Early life and education 
Perkins was born in Chicago, Illinois and was raised on the south side near Marquette Park. He attended Hearst Elementary School and graduated from Curie High School. He was the first African American male student to receive an International Baccalaureate Diploma from his high school.

Perkins developed his interest in performing through musical theater and improv classes in high school. He attended The Theatre School at DePaul University but was cut after his first year and changed his major to film and animation, where he was introduced to The Second City by his best friend and writing partner Aasia Lashay Bullock. They were hired there after a producer saw his and Bullock's original show Uncle Tom & Jerry Curl: A Black History Month Experience. Perkins received his bachelor's degree from DePaul.

Career

2016–2019: Stand-up and television writing 
After college Perkins continued to work at Second City and as a performer at iO theater, and was a member of the improv trio 3Peat. In 2016, he wrote and performed Black Side of the Moon at Woolly Mammoth Theater in D.C.

He left Second City in 2017 to pursue stand-up. When he transitioned to stand-up, he stated that using Twitter improved his joke writing. His work frequently covers issues of identity such as his race and sexuality.

In April 2018, 3Peat's sketch The Blackening was released online on Comedy Central, about "an all-Black group of friends (who ain't got no business camping) as they get chased by a serial killer." The sketch originated from a variety show sketch Perkins produced at Second City. 
He was hired to write for the sole season of The Break with Michelle Wolf in 2018. He later relocated to Los Angeles and joined the writing staff for season seven of Brooklyn Nine-Nine. In both writer's rooms he was the only Black writer.

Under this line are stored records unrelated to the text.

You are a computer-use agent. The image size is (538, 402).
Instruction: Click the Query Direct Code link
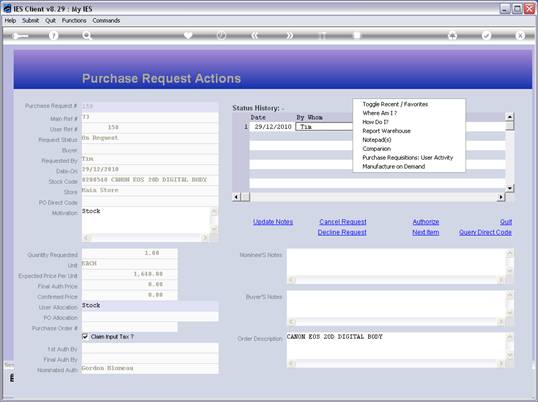tap(485, 232)
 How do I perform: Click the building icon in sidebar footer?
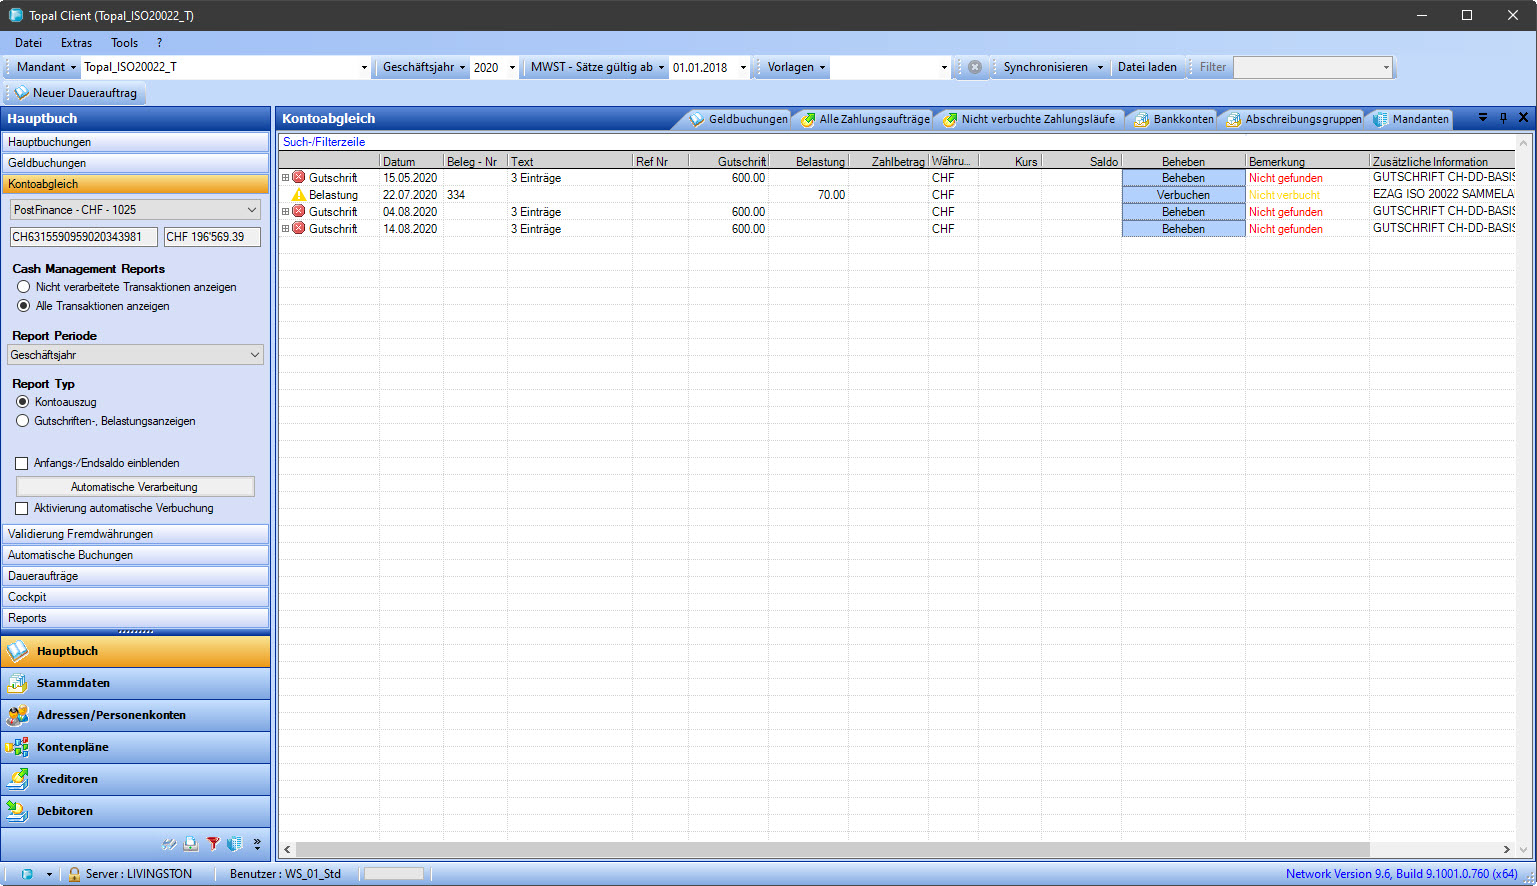click(x=235, y=844)
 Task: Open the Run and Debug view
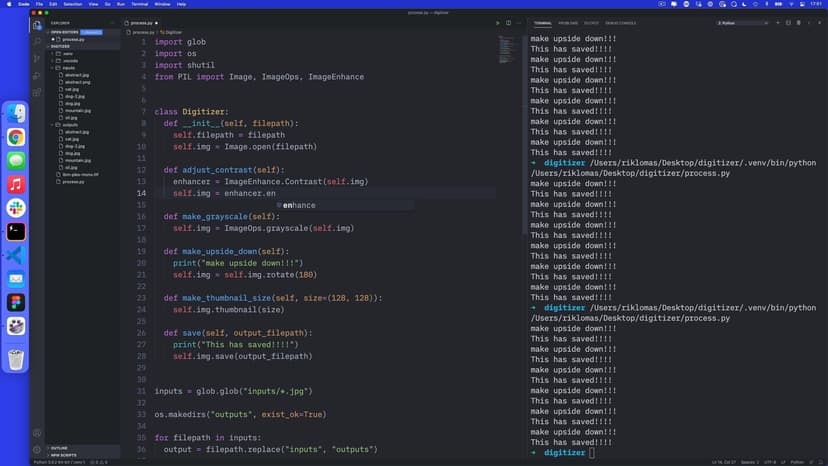click(37, 75)
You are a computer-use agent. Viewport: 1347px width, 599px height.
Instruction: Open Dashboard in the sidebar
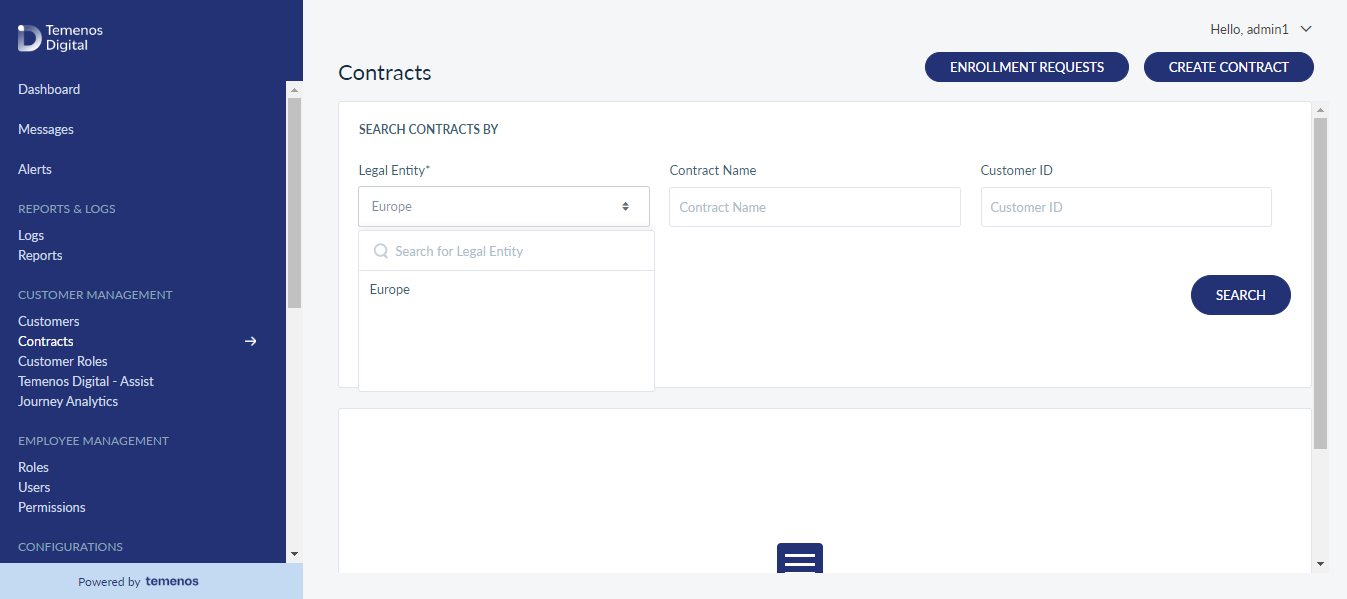coord(49,89)
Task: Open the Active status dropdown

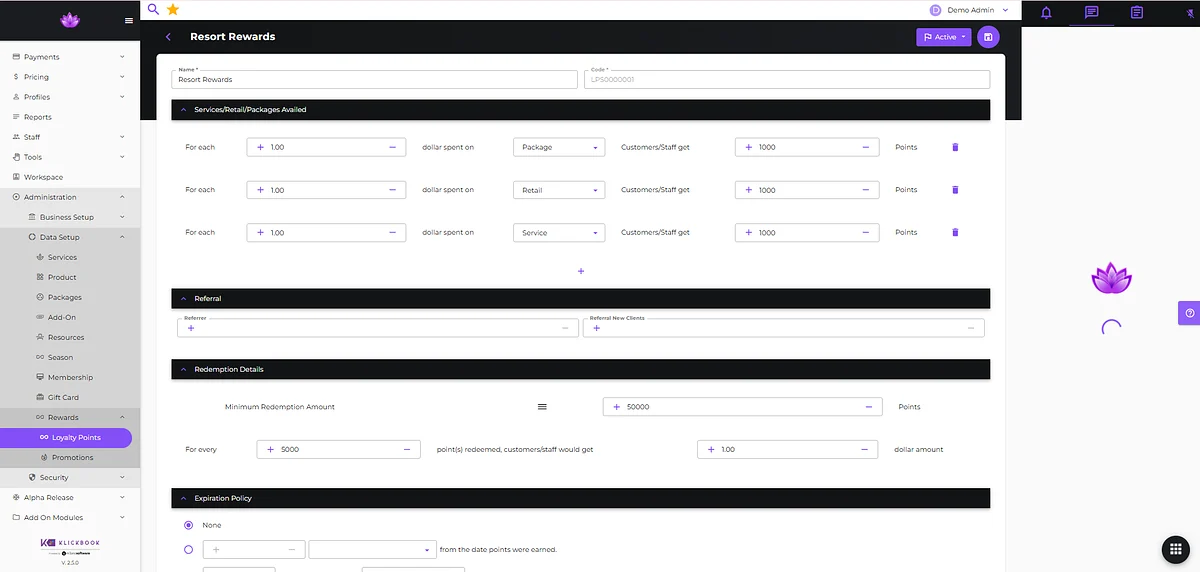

2020–present: Television production and The Blackening 
In January 2020, it was announced that The Blackening would be adapted into a full-length film, to be co-written with Tracy Oliver and developed by MRC Film and The Story Company. Directed by Tim Story and starring Perkins, Antoinette Robertson, Jermaine Fowler, Yvonne Orji, and Jay Pharoah, the film wrapped production in December 2021. The film was released at TIFF in September 2022.

Perkins is a writer for The Amber Ruffin Show and was also a writer for the Saved By the Bell reboot, both released on Peacock in 2020.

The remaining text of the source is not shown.